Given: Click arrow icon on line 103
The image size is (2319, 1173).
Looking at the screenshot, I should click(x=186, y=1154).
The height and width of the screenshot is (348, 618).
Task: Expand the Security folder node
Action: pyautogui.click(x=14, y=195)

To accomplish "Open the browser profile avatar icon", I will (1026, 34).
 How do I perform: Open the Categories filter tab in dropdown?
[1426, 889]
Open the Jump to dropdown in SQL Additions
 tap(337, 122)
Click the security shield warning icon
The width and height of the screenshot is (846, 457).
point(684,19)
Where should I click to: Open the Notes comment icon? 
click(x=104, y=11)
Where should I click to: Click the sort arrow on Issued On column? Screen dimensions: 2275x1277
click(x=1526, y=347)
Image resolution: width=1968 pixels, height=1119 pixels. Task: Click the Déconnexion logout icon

====

### [PROBLEM TO WORK ON]
Return each record exactly as given.

### [RESULT OF THE TASK]
Given: Click arrow icon on line 103
The image size is (2319, 1173).
Looking at the screenshot, I should click(x=186, y=1154).
The height and width of the screenshot is (348, 618).
Task: Expand the Security folder node
Action: pyautogui.click(x=14, y=195)

To accomplish "Open the browser profile avatar icon", I will (1026, 34).
 How do I perform: Open the Categories filter tab in dropdown?
[1426, 889]
Open the Jump to dropdown in SQL Additions
 tap(337, 122)
Click the security shield warning icon
The width and height of the screenshot is (846, 457).
point(684,19)
Where should I click to: Open the Notes comment icon? 
click(x=104, y=11)
Where should I click to: Click the sort arrow on Issued On column? Screen dimensions: 2275x1277
click(x=1526, y=347)
Image resolution: width=1968 pixels, height=1119 pixels. Task: Click the Déconnexion logout icon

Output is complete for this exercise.